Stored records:
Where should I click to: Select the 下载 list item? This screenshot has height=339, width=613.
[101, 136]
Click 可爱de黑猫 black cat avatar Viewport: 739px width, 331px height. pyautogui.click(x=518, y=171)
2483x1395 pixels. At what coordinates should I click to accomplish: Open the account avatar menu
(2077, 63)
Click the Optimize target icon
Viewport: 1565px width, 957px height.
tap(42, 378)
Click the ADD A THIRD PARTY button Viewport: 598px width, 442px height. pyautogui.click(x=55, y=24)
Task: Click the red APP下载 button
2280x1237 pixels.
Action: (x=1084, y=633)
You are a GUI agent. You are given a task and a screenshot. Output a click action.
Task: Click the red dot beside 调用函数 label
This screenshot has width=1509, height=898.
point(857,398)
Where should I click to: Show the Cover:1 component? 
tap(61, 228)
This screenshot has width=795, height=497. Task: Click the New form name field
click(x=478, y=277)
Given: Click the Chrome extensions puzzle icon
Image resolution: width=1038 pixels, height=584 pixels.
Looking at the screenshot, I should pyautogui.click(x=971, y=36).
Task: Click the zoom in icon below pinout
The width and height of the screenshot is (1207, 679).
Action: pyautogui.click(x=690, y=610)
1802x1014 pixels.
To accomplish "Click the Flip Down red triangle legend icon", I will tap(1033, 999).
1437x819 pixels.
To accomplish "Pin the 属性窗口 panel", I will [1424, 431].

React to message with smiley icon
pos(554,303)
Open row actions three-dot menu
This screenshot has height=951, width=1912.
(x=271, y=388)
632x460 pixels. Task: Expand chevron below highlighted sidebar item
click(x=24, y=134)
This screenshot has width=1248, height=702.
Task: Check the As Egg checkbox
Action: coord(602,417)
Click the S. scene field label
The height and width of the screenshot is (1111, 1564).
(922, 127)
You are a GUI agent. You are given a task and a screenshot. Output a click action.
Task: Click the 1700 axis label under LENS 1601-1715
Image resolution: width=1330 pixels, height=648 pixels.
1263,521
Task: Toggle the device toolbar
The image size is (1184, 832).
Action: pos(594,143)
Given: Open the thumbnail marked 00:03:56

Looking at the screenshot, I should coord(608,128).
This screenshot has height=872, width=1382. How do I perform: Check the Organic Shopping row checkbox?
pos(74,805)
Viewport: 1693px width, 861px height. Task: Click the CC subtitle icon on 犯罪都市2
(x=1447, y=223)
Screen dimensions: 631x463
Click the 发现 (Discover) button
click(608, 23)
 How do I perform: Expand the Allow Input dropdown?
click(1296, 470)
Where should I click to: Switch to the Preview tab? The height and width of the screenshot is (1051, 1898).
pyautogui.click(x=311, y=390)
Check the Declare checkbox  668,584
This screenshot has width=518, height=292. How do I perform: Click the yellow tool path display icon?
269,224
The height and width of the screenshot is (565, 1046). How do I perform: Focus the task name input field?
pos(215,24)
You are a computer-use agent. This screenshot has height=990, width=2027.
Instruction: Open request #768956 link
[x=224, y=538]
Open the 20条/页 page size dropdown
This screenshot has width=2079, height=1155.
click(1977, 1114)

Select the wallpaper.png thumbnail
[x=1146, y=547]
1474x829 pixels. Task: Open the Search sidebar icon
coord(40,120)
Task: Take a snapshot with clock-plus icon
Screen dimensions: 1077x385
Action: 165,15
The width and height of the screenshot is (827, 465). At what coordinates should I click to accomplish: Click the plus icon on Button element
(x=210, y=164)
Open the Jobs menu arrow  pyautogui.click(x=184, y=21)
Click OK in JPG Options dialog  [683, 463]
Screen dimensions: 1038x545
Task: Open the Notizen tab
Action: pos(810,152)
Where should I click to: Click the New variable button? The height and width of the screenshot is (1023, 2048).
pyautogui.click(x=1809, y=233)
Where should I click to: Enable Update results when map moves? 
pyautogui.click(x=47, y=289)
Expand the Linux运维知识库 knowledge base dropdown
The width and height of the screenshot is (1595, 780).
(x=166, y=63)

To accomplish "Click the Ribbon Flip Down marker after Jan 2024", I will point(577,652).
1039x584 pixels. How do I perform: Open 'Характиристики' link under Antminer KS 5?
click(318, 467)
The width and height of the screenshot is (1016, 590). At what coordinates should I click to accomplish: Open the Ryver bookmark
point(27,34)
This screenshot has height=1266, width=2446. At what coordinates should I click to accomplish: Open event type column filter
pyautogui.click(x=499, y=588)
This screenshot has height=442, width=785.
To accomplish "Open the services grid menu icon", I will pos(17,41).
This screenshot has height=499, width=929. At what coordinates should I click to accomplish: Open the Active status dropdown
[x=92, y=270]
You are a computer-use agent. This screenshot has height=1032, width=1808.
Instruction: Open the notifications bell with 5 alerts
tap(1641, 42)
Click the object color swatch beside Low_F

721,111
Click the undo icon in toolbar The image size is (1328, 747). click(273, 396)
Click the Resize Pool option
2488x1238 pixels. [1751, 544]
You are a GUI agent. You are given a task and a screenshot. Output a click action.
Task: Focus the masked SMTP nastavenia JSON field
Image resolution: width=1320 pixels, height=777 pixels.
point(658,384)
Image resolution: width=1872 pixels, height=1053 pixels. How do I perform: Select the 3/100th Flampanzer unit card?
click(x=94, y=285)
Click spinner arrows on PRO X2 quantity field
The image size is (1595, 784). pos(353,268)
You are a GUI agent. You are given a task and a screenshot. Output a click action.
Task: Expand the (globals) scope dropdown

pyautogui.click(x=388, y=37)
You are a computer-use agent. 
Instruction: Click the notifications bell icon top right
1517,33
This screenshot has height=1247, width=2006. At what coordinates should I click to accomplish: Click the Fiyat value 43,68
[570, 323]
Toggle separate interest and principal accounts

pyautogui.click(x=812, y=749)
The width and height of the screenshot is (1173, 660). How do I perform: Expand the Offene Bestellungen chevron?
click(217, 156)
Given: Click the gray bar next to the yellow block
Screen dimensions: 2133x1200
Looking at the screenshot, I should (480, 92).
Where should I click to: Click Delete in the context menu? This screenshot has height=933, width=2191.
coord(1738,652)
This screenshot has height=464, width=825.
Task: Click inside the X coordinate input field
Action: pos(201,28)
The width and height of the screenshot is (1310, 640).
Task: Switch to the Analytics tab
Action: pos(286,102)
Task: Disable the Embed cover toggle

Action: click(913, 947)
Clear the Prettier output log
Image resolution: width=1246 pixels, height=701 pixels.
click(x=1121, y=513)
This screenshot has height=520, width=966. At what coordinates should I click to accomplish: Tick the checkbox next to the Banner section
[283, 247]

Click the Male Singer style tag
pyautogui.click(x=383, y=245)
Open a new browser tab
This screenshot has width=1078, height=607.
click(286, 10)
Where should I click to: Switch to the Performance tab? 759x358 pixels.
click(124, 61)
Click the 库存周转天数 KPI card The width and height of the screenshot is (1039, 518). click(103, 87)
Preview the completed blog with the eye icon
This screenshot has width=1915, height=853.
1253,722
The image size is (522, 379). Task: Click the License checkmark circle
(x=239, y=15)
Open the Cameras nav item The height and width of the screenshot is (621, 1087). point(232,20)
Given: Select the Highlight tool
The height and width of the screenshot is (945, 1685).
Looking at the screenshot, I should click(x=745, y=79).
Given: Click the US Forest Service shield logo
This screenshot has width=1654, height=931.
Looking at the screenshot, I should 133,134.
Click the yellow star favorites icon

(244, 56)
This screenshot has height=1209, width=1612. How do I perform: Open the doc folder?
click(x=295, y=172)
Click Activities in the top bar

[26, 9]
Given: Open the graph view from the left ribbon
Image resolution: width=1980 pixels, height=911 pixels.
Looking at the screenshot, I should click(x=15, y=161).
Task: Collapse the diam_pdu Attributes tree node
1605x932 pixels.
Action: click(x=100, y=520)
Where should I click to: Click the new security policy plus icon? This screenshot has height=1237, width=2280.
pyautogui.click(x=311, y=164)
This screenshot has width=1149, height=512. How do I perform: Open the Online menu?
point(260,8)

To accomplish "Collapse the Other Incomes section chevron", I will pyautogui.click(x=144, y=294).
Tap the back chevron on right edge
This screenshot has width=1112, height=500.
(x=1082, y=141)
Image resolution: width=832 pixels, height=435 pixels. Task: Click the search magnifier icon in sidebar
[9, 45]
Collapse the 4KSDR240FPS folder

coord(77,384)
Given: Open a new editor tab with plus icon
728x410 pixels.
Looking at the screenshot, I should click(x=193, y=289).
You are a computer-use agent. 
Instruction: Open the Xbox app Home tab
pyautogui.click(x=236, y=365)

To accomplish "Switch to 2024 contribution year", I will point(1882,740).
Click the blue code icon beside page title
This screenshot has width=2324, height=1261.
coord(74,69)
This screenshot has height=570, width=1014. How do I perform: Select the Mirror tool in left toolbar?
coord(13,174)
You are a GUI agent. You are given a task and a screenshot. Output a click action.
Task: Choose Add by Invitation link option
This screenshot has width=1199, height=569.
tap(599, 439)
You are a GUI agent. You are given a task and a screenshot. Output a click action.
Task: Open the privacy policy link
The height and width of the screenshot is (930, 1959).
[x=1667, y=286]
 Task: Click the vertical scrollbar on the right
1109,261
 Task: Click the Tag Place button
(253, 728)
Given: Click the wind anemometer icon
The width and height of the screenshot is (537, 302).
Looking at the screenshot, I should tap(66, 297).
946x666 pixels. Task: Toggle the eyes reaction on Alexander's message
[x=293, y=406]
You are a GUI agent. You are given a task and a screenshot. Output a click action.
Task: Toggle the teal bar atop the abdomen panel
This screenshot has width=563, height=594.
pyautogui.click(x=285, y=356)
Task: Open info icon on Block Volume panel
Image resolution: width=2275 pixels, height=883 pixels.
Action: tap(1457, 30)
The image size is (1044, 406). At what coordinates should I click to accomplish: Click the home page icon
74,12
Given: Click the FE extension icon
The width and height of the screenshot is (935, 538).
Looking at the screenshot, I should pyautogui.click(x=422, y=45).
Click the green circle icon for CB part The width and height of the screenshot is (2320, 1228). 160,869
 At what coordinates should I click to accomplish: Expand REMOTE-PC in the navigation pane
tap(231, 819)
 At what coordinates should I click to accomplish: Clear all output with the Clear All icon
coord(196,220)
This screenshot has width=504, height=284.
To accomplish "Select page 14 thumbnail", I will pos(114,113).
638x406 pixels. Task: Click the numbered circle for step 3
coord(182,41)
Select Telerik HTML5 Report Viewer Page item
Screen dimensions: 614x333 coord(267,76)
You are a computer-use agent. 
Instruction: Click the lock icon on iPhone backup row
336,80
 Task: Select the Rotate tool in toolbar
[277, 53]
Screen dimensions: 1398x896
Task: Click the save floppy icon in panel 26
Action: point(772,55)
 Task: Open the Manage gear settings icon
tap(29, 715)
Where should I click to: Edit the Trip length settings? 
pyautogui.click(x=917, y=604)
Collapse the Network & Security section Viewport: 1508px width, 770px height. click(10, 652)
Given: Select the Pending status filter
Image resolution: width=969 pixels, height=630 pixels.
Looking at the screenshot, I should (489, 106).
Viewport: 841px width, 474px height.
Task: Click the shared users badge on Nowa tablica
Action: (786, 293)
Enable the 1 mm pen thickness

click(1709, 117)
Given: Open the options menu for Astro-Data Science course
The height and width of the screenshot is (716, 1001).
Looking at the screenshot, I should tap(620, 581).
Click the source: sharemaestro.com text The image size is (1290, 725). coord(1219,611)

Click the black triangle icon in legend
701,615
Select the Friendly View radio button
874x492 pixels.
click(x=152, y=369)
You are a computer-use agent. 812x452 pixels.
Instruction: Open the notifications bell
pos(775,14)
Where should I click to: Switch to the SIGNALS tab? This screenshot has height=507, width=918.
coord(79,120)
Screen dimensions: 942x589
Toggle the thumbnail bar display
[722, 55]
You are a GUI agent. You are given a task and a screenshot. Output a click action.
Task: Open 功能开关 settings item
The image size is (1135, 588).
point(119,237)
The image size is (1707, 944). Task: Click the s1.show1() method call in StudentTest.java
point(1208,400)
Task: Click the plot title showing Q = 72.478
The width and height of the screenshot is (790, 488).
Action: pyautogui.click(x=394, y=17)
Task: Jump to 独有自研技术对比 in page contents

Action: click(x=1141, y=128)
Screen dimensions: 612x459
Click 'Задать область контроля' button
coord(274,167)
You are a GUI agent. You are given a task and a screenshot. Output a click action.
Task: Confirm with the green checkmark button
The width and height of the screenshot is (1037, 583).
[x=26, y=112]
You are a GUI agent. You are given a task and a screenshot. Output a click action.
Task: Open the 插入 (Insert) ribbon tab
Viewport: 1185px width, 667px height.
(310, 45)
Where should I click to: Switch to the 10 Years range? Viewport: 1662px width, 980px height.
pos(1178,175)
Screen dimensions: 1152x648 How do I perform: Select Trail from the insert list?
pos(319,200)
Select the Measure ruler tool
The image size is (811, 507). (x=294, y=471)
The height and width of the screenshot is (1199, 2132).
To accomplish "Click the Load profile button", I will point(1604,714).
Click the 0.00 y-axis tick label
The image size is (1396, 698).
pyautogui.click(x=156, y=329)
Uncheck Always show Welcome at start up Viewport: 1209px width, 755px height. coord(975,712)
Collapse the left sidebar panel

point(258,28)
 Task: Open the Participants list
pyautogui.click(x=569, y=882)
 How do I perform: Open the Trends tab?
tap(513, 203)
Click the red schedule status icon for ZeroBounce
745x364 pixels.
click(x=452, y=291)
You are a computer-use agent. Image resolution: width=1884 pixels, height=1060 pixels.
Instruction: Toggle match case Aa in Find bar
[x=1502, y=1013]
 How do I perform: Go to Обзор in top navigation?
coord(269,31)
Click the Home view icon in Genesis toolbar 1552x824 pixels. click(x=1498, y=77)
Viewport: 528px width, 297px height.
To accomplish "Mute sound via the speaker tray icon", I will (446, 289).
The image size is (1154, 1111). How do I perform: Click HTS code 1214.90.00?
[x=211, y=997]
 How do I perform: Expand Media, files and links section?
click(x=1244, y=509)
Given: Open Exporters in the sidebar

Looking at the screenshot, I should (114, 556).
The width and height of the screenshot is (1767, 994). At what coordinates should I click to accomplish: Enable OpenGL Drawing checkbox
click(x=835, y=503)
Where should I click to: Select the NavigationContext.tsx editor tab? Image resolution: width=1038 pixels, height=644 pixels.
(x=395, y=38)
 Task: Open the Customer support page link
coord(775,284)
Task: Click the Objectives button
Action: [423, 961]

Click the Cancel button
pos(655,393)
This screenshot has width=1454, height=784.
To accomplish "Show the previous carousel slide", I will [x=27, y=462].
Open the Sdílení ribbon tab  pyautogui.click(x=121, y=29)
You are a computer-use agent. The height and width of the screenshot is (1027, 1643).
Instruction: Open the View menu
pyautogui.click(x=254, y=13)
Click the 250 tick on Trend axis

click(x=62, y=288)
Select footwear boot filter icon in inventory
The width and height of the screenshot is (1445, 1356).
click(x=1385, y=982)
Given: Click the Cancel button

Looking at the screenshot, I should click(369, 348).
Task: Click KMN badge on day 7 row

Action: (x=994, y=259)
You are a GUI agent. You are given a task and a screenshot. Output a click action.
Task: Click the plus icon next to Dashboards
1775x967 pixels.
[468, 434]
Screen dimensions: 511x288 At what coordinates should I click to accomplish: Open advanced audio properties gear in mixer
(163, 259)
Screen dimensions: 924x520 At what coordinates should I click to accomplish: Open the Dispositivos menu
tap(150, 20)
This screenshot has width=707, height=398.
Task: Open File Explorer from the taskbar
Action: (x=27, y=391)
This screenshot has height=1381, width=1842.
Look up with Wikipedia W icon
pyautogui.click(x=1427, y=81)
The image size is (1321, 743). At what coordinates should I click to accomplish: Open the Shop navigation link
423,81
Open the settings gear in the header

Aim of the task – Looking back over the data above, restate word for word the lines that begin at the line with "Click 可爱de黑猫 black" and end at the line with "Screen dimensions: 631x463", inclusive.

Response area –
Click 可爱de黑猫 black cat avatar Viewport: 739px width, 331px height. pyautogui.click(x=518, y=171)
2483x1395 pixels. At what coordinates should I click to accomplish: Open the account avatar menu
(2077, 63)
Click the Optimize target icon
Viewport: 1565px width, 957px height.
tap(42, 378)
Click the ADD A THIRD PARTY button Viewport: 598px width, 442px height. pyautogui.click(x=55, y=24)
Task: Click the red APP下载 button
2280x1237 pixels.
Action: (x=1084, y=633)
You are a GUI agent. You are given a task and a screenshot. Output a click action.
Task: Click the red dot beside 调用函数 label
This screenshot has width=1509, height=898.
point(857,398)
Where should I click to: Show the Cover:1 component? 
tap(61, 228)
This screenshot has width=795, height=497. Task: Click the New form name field
click(x=478, y=277)
Given: Click the Chrome extensions puzzle icon
Image resolution: width=1038 pixels, height=584 pixels.
Looking at the screenshot, I should pyautogui.click(x=971, y=36).
Task: Click the zoom in icon below pinout
The width and height of the screenshot is (1207, 679).
Action: pyautogui.click(x=690, y=610)
1802x1014 pixels.
To accomplish "Click the Flip Down red triangle legend icon", I will tap(1033, 999).
1437x819 pixels.
To accomplish "Pin the 属性窗口 panel", I will [1424, 431].

React to message with smiley icon
pos(554,303)
Open row actions three-dot menu
This screenshot has height=951, width=1912.
(x=271, y=388)
632x460 pixels. Task: Expand chevron below highlighted sidebar item
click(x=24, y=134)
This screenshot has width=1248, height=702.
Task: Check the As Egg checkbox
Action: coord(602,417)
Click the S. scene field label
The height and width of the screenshot is (1111, 1564).
(922, 127)
You are a GUI agent. You are given a task and a screenshot. Output a click action.
Task: Click the 1700 axis label under LENS 1601-1715
Image resolution: width=1330 pixels, height=648 pixels.
1263,521
Task: Toggle the device toolbar
The image size is (1184, 832).
Action: pos(594,143)
Given: Open the thumbnail marked 00:03:56

Looking at the screenshot, I should coord(608,128).
This screenshot has height=872, width=1382. How do I perform: Check the Organic Shopping row checkbox?
pos(74,805)
Viewport: 1693px width, 861px height. Task: Click the CC subtitle icon on 犯罪都市2
(x=1447, y=223)
Screen dimensions: 631x463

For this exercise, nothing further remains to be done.